Scan the lines below for the word "corner". Copy each line you find it in.

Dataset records

——————————

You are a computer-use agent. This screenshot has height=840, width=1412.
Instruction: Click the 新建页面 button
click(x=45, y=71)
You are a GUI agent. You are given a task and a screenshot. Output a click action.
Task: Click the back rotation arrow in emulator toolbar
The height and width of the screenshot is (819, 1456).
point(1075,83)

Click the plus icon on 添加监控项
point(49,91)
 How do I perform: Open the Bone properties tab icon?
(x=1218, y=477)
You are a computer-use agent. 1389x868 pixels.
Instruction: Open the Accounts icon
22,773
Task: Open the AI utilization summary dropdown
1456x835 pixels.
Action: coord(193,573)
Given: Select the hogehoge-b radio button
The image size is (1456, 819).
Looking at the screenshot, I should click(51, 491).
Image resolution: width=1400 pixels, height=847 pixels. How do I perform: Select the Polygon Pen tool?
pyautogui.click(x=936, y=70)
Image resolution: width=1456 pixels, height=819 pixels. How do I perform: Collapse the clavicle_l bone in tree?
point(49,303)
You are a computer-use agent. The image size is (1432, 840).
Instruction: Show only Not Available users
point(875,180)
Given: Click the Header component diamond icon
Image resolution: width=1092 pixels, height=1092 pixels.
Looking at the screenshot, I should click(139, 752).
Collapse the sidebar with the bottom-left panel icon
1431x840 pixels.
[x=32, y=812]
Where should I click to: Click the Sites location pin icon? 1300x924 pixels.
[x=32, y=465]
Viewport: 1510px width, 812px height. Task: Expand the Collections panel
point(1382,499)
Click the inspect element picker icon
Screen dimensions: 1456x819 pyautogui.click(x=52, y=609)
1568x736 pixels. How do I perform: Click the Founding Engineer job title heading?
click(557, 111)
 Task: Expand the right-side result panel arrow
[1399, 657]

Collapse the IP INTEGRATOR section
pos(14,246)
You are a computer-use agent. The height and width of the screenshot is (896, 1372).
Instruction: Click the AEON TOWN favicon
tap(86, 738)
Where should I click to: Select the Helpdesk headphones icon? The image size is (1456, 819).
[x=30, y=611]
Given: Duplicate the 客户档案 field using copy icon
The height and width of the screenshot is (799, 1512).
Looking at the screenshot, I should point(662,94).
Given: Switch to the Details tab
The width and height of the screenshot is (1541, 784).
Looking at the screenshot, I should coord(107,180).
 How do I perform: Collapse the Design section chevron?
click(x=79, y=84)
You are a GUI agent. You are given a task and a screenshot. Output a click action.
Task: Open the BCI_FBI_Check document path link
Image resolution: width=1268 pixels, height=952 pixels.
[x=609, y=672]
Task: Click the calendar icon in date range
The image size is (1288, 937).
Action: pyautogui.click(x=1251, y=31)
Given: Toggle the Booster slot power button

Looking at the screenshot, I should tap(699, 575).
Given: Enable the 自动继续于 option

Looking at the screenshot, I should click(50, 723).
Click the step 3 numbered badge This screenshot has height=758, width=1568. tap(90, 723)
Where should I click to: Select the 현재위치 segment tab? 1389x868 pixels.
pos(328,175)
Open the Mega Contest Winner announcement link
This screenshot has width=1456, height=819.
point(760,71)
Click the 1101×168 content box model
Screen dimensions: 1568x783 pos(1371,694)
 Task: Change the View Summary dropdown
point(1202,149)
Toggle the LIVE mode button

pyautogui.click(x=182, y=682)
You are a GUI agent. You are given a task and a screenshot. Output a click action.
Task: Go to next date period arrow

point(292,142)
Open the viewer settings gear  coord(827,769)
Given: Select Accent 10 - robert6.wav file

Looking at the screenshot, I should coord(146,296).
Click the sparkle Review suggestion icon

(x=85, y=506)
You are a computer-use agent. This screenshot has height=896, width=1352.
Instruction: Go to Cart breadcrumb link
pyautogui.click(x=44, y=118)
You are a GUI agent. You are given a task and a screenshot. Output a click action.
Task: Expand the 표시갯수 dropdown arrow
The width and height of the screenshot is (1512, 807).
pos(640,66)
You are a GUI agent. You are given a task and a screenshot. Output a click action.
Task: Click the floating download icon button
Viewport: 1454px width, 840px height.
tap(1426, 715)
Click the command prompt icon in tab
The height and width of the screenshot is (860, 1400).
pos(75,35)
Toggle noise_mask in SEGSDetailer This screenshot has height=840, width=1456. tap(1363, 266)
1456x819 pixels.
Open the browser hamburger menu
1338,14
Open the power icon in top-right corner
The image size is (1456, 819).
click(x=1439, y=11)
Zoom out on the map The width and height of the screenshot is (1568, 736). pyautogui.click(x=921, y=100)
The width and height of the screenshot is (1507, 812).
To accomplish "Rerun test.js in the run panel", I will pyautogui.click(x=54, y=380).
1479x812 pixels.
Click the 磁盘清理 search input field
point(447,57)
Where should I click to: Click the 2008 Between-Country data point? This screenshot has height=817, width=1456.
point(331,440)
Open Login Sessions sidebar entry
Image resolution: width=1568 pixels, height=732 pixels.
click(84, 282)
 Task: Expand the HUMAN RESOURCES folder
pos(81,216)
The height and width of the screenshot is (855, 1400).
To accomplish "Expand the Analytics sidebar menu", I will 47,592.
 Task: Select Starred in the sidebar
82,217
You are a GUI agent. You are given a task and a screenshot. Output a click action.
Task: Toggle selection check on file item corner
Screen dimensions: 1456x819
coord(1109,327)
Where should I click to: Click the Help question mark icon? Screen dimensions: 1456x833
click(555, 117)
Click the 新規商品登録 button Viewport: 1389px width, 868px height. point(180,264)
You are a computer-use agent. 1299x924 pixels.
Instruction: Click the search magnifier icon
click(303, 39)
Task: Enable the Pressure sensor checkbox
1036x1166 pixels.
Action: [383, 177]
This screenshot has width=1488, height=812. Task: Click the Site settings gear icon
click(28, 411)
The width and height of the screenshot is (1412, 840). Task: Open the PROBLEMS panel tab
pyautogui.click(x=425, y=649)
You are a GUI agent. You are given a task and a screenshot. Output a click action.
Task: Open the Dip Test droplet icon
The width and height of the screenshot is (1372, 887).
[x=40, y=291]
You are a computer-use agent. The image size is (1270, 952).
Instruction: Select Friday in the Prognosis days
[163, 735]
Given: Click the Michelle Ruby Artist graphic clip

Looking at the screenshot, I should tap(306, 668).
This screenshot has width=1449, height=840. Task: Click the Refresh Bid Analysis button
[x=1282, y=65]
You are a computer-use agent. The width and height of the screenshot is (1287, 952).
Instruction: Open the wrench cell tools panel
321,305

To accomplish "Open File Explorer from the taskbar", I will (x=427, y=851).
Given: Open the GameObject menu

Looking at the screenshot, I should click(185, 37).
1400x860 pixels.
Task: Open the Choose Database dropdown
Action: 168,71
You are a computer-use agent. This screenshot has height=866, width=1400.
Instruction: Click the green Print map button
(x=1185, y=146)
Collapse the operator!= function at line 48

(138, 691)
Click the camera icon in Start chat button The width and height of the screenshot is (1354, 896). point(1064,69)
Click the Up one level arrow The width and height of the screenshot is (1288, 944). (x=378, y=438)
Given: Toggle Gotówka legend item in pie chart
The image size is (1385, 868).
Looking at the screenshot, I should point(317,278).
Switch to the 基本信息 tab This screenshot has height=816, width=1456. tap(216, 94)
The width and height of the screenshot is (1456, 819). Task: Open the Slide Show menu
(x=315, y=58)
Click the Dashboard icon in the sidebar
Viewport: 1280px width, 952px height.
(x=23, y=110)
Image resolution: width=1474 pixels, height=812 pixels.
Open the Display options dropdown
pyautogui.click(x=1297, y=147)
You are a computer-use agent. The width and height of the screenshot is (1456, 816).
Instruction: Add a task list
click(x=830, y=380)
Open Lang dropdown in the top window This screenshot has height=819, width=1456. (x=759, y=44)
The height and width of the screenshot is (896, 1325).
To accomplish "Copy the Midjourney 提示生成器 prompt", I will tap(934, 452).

——————————

◆ Solution to this problem:
Open the power icon in top-right corner
Task: Toggle selection check on file item corner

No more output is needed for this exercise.